━━━━━ TASK INPUT ━━━━━
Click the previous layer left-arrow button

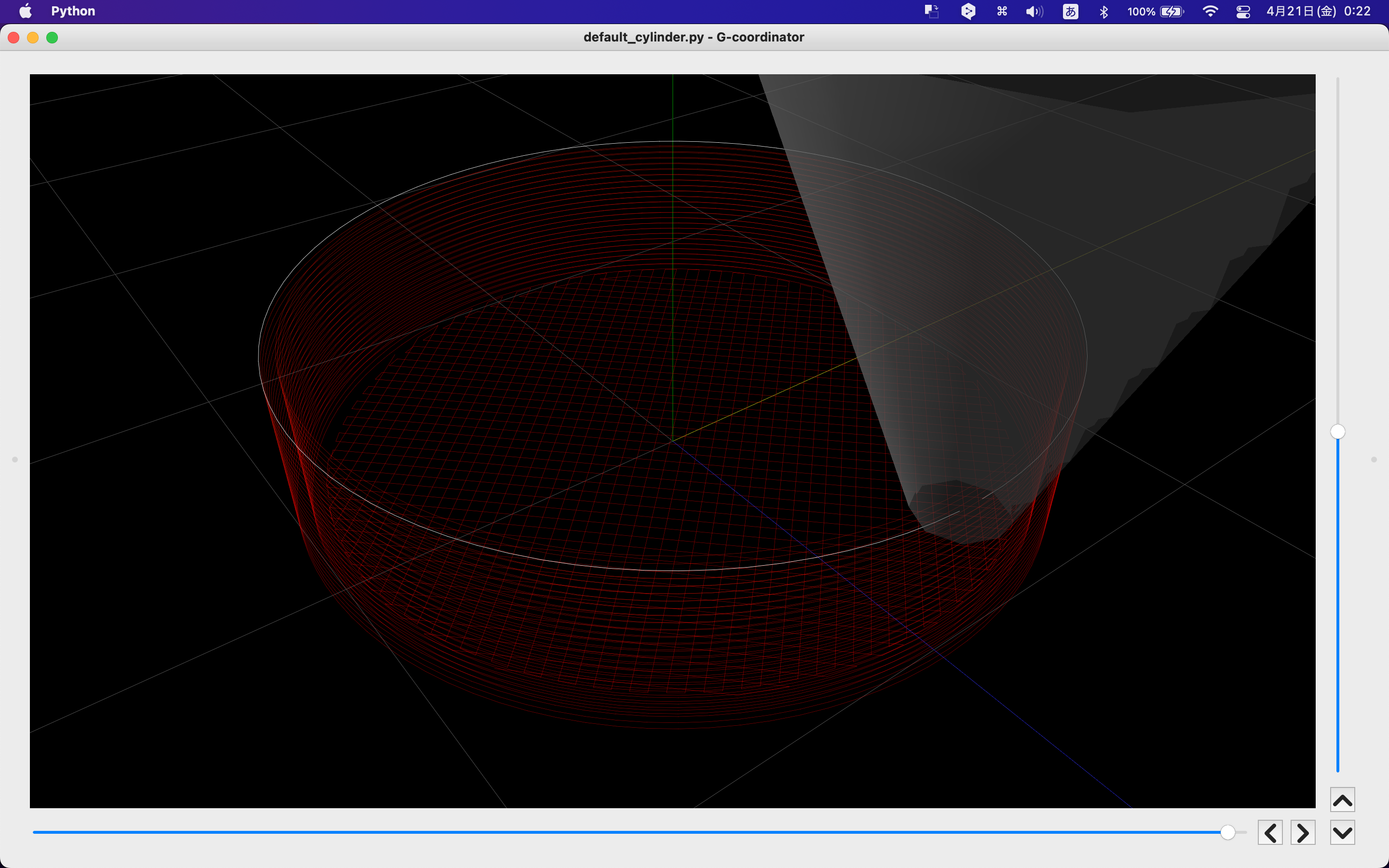[1271, 831]
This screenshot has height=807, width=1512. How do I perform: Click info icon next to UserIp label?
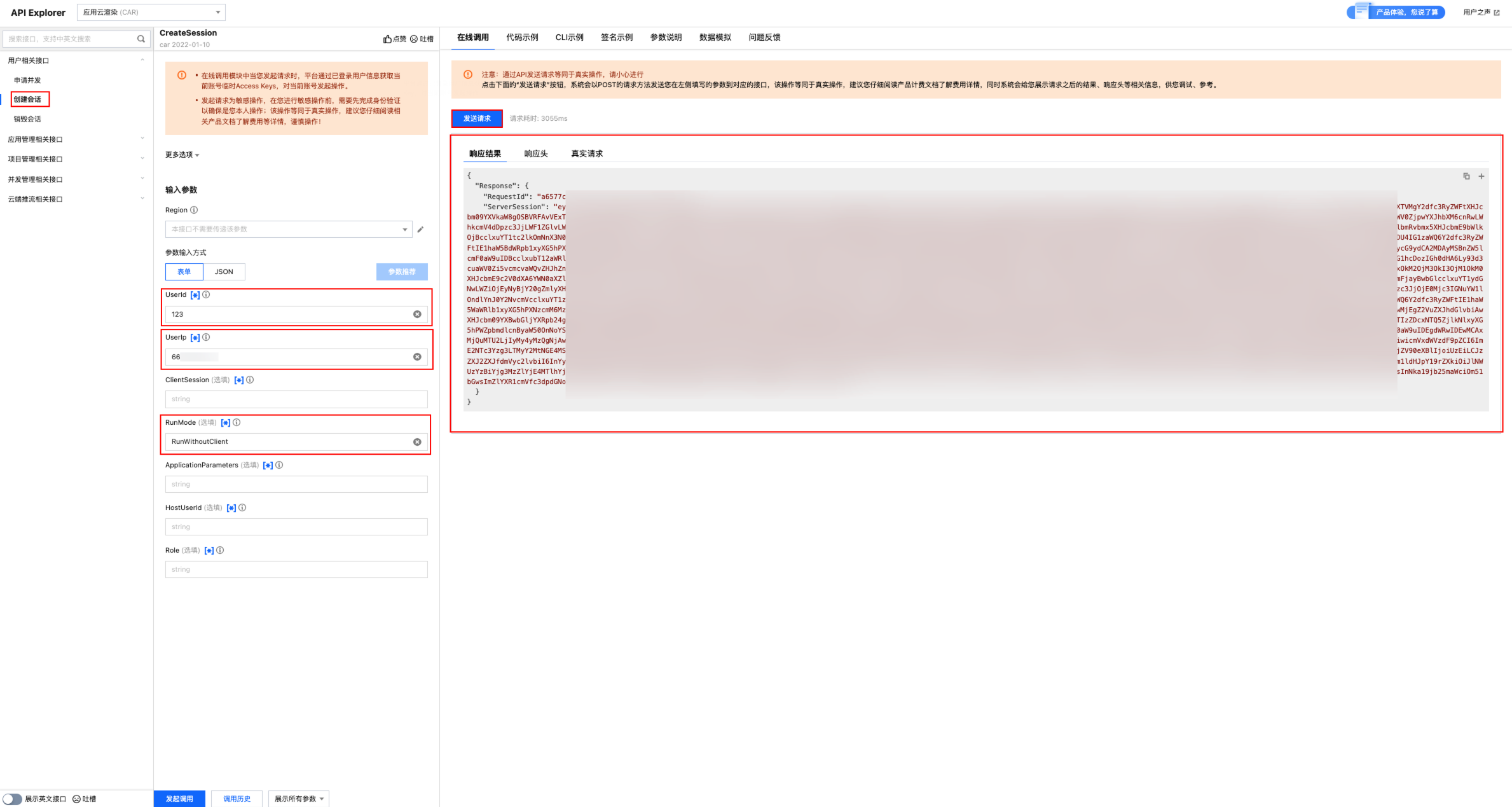pos(206,338)
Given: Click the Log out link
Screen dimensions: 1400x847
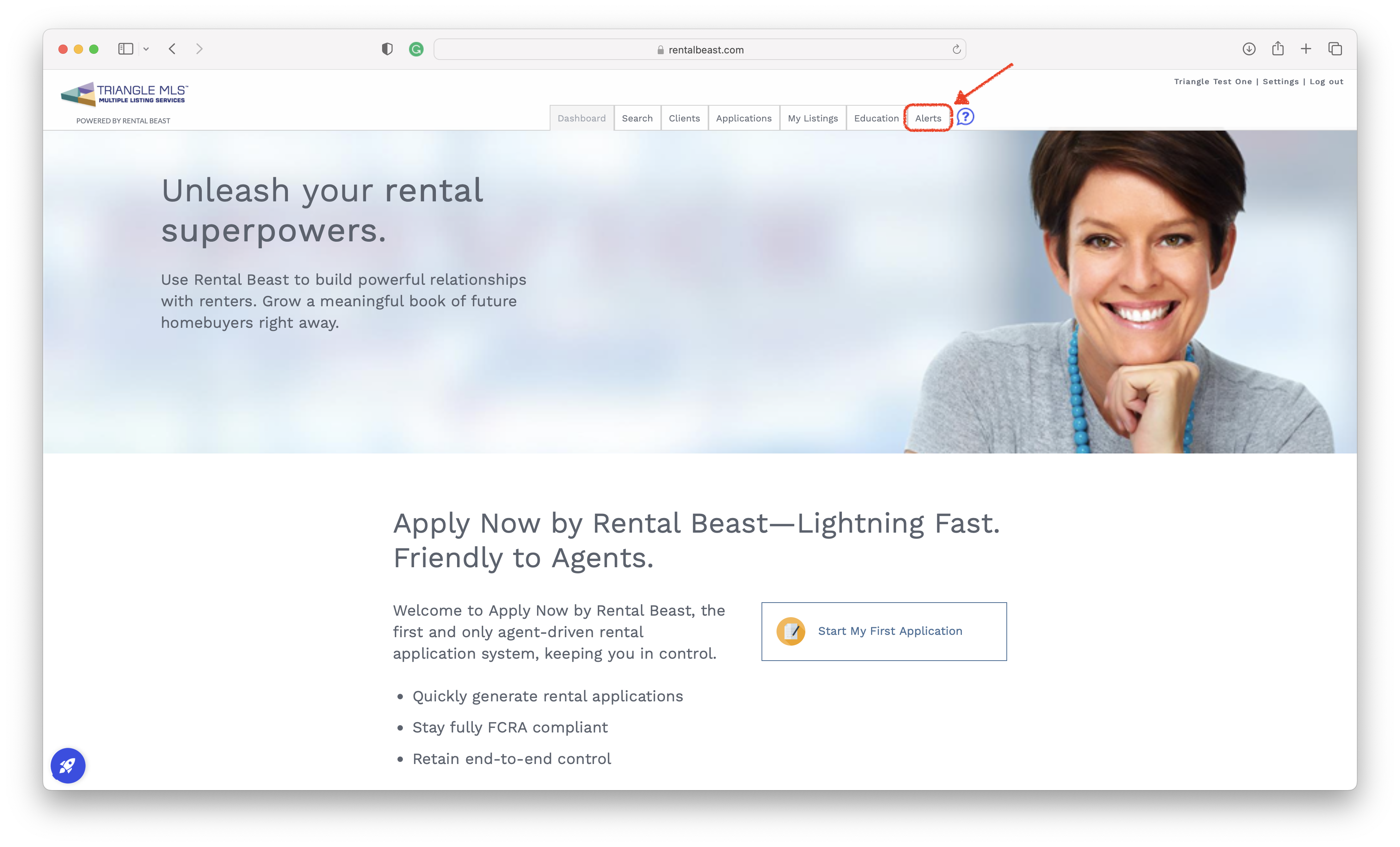Looking at the screenshot, I should (1326, 82).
━━━━━
» TASK DIRECTIONS
Print every record above verbatim, leaving out the pictures.

» RESULT OF THE TASK
Click the previous layer left-arrow button

[1271, 831]
This screenshot has height=807, width=1512. How do I perform: Click info icon next to UserIp label?
pos(206,338)
Given: Click the Log out link
Screen dimensions: 1400x847
Looking at the screenshot, I should (1326, 82).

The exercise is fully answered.